Shallow
['ʃæləʊ] or ['ʃælo]
Definition
(verb.) become shallow; 'the lake shallowed over time'.
(verb.) make shallow; 'The silt shallowed the canal'.
(adj.) lacking physical depth; having little spatial extension downward or inward from an outer surface or backward or outward from a center; 'shallow water'; 'a shallow dish'; 'a shallow cut'; 'a shallow closet'; 'established a shallow beachhead'; 'hit the ball to shallow left field' .
(adj.) not deep or strong; not affecting one deeply; 'shallow breathing'; 'a night of shallow fretful sleep'; 'in a shallow trance' .
(adj.) lacking depth of intellect or knowledge; concerned only with what is obvious; 'shallow people'; 'his arguments seemed shallow and tedious' .
Typed by Jody--From WordNet
Definition
(superl.) Not deep; having little depth; shoal.
(superl.) Not deep in tone.
(superl.) Not intellectually deep; not profound; not penetrating deeply; simple; not wise or knowing; ignorant; superficial; as, a shallow mind; shallow learning.
(n.) A place in a body of water where the water is not deep; a shoal; a flat; a shelf.
(n.) The rudd.
(v. t.) To make shallow.
(v. i.) To become shallow, as water.
Inputed by Heinrich
Synonyms and Synonymous
a. [1]. Shoal, not deep.[2]. Superficial, unintelligent, simple, ignorant, not profound.[3]. Flimsy, trivial, frivolous, trifling, foolish, puerile, trashy.
n.

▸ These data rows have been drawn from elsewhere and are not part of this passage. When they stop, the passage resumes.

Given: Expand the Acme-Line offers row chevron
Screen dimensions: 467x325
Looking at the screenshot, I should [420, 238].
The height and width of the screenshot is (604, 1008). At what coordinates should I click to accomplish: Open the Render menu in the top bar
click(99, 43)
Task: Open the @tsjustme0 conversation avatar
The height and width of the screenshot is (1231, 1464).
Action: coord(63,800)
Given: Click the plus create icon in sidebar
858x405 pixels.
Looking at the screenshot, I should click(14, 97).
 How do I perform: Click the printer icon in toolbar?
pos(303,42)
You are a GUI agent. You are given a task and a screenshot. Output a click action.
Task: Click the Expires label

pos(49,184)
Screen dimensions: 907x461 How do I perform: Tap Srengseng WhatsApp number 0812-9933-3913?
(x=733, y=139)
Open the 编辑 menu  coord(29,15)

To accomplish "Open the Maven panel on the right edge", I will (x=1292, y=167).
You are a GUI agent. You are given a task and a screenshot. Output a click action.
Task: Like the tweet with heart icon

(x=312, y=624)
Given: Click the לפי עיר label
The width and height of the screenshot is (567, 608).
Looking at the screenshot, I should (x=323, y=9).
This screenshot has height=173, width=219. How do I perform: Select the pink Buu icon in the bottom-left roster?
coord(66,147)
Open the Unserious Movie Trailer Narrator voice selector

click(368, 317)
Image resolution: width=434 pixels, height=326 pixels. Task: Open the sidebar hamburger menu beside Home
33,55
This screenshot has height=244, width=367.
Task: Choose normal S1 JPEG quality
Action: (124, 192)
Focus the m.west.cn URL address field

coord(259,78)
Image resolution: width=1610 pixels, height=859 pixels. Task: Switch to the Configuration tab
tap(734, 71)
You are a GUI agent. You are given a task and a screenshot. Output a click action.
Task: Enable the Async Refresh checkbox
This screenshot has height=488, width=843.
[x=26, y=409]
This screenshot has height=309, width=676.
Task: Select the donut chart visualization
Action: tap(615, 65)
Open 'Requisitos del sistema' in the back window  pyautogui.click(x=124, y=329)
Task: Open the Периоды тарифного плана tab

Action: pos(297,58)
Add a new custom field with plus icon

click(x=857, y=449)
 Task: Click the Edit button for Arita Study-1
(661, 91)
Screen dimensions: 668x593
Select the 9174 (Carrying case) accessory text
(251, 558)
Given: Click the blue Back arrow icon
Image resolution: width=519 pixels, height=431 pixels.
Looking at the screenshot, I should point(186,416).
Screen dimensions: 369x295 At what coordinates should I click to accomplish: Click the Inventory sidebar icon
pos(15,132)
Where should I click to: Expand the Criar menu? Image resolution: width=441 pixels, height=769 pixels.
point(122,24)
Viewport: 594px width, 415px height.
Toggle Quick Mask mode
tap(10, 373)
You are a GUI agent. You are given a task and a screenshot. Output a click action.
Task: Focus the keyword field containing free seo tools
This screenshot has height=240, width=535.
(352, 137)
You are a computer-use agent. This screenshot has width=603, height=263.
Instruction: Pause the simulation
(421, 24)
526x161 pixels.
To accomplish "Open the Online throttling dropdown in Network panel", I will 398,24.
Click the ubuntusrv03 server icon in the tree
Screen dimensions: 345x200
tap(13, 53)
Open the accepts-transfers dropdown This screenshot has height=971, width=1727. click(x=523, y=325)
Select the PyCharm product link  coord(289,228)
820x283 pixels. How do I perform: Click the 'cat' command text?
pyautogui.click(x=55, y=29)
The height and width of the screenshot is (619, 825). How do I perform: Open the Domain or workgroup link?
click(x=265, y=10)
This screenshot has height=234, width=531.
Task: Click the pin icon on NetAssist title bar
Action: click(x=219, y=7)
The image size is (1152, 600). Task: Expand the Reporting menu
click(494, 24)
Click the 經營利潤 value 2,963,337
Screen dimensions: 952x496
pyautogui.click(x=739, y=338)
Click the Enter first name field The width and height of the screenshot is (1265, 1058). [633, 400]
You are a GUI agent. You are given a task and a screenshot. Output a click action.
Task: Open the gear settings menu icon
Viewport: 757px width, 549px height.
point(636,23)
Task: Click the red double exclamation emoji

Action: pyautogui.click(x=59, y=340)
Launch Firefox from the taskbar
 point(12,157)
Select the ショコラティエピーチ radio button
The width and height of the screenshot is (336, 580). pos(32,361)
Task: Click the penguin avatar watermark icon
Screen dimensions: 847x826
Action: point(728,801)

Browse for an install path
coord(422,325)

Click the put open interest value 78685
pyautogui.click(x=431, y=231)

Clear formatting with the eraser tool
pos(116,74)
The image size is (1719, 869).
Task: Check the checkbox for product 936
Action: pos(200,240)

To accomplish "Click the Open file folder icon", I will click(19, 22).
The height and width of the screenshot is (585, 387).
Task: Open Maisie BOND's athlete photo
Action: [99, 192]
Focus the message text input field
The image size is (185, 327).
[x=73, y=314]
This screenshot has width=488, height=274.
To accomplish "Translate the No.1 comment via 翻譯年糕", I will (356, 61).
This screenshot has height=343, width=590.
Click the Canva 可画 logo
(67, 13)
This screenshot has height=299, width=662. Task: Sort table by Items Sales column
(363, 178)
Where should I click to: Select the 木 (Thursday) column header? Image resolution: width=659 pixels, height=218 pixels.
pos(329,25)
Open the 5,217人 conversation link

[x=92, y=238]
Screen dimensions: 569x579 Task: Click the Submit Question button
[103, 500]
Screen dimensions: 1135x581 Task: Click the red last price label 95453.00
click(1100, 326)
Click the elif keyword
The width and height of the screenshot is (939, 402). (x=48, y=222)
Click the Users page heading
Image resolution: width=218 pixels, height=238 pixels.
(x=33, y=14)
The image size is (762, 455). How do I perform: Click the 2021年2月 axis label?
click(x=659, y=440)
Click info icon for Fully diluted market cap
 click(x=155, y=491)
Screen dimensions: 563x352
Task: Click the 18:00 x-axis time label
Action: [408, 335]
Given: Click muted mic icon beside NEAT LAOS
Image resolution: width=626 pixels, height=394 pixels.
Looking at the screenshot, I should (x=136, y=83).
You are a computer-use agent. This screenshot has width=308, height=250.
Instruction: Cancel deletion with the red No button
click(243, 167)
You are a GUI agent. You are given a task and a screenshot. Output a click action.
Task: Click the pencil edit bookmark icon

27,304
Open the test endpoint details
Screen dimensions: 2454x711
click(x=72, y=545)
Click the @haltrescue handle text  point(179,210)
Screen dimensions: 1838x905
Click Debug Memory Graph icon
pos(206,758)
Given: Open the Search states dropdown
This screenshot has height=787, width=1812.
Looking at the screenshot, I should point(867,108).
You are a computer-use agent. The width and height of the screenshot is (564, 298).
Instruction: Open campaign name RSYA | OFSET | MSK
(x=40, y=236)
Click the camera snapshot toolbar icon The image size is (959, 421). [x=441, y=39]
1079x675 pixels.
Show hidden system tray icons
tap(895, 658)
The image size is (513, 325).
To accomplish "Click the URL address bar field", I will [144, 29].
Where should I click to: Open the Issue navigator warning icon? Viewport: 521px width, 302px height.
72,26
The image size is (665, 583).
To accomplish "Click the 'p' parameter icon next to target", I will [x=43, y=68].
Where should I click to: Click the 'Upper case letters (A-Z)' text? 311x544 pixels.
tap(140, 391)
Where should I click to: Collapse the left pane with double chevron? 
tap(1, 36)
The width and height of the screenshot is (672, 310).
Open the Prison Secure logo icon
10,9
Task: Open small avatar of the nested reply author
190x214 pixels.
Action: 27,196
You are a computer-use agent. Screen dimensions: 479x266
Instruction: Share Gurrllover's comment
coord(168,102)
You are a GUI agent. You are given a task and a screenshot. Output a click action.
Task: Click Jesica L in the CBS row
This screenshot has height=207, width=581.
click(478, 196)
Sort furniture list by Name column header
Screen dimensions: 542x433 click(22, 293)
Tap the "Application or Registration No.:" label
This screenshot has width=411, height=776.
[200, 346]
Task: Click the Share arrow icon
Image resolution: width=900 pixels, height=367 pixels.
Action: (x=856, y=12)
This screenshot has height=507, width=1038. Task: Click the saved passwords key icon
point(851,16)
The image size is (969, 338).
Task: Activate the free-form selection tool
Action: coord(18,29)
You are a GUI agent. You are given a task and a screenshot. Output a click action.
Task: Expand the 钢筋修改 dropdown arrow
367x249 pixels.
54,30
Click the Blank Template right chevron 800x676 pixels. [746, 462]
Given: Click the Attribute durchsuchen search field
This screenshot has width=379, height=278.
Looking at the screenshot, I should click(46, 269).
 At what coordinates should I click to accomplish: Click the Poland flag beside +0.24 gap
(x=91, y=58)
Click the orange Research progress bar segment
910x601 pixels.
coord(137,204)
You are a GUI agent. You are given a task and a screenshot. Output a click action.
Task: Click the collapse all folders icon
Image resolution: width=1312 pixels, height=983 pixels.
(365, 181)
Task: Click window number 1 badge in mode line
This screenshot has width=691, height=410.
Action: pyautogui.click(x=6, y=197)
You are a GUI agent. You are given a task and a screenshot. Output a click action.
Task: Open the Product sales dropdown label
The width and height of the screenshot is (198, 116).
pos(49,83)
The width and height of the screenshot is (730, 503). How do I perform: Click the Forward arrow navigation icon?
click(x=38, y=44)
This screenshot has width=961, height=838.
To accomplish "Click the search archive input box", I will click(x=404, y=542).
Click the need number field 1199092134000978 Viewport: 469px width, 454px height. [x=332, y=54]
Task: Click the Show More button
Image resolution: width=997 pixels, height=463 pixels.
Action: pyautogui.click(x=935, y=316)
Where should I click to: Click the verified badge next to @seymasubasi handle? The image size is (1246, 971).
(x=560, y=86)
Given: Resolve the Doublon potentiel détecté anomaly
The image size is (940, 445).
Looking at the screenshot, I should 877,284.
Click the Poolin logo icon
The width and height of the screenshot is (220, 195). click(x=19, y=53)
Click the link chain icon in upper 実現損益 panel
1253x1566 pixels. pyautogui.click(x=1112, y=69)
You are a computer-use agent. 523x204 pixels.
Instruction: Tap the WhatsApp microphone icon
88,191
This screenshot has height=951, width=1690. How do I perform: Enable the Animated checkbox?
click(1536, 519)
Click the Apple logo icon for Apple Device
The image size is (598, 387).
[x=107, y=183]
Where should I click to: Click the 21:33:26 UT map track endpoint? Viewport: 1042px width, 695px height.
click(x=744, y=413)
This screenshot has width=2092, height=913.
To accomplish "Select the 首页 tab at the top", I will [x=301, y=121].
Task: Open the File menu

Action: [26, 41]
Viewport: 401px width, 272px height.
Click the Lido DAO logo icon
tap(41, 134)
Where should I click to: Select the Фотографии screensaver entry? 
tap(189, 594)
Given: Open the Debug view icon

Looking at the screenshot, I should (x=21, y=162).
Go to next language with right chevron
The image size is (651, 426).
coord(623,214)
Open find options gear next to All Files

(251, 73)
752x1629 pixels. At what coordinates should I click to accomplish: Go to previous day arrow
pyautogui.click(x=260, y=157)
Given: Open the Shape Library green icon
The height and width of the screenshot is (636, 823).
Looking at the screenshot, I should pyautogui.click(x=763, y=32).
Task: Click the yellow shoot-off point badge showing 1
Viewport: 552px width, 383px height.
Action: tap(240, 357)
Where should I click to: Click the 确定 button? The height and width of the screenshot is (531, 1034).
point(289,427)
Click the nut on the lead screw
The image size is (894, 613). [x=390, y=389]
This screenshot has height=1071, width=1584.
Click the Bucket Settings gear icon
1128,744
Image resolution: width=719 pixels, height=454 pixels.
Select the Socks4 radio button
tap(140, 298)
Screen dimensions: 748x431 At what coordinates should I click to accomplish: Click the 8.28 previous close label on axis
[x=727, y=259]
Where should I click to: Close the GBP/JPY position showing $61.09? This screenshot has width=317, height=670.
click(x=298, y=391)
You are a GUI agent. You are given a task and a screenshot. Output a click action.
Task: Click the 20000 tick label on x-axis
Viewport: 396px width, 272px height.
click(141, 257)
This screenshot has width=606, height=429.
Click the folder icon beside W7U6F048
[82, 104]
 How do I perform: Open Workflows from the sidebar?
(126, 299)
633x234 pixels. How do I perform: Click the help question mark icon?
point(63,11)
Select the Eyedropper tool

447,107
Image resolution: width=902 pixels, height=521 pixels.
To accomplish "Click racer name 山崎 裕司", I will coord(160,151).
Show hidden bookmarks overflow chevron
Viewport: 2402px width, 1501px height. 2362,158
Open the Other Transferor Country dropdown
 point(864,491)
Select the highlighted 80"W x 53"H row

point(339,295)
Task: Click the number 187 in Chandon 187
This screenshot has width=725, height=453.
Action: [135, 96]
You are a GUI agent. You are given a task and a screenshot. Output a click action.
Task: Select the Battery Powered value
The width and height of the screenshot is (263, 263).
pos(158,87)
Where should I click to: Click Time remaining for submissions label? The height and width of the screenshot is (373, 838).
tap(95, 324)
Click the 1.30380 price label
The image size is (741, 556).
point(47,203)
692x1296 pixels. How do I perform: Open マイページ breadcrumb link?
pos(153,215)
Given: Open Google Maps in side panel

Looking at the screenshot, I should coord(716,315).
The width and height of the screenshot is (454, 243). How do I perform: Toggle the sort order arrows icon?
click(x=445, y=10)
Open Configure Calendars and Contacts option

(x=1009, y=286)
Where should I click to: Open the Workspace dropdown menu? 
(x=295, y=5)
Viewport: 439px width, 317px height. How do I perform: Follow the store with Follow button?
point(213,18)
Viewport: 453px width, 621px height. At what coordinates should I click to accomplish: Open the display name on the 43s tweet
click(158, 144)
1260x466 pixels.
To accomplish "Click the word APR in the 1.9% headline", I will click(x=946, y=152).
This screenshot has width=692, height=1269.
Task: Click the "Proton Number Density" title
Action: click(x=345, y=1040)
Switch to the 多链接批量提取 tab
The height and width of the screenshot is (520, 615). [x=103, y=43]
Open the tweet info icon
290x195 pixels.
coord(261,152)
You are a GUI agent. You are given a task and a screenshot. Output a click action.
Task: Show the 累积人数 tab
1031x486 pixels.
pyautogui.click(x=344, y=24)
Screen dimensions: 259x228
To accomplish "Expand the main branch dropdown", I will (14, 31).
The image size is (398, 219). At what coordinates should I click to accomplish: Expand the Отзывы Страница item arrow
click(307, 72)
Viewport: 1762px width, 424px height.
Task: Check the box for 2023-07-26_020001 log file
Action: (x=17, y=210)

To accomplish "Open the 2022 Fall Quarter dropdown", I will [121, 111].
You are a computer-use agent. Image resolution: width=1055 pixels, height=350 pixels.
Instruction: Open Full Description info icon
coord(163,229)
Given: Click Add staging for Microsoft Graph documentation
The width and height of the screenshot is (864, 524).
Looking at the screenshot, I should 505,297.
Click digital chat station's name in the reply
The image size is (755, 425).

Shoal, flat, shelf, bank.
Typed by Eugenia
Synonyms and Antonyms
SYN:Shoal, slight, flimsy, trifling, simple, superficial, unprofound
ANT:Deep, profound
Checker: Luther
Definition
n. a sandbank: a place over which the water is not deep: a shoal.—adj. not deep: not profound: not wise: trifling.—v.t. to make shallow.—v.i. to grow shallow.—adjs. Shall′ow-brained -pā′ted weak in intellect; Shall′ow-heart′ed not capable of deep feelings.—adv. Shall′owly (Shak.) simply foolishly.—n. Shall′owness.
Checker: Rowena
Examples
- You perceive several places where it has passed across and obliterated the more shallow mark of the front one. Arthur Conan Doyle. The Return of Sherlock Holmes.
- There were trees along both sides of the road and through the right line of trees I saw the river, the water clear, fast and shallow. Ernest Hemingway. A Farewell To Arms.
- There is no fruition in their vacant kindness, and sharp rocks lurk beneath the smiling ripples of these shallow waters. Mary Shelley. The Last Man.
- It was like a shallow pot lying among the stone and snow of the upper world. D. H. Lawrence. Women in Love .
- On the farther bank from me the trees rose thickly again, and shut out the view, and cast their black shadows on the sluggish, shallow water. Wilkie Collins. The Woman in White.
- As soon as Venn found his feet dragging over the pebbles of the shallower part below he secured his footing and waded towards the brink. Thomas Hardy. The Return of the Native.
- Two other piers, at a distance, on each side, of 460 feet, were built without much difficulty in shallower water, and between these and the masonry on each side was a distance of 230 feet. Frederick C. Bakewell. Great Facts.
- For he is, by heaven, the most self-satisfied, and the shallowest, and the most coxcombical and utterly brainless ass! Charles Dickens. Bleak House.
- Between the deepest and shallowest it appears to be somewhat more than one fifth. Benjamin Franklin. Memoirs of Benjamin Franklin.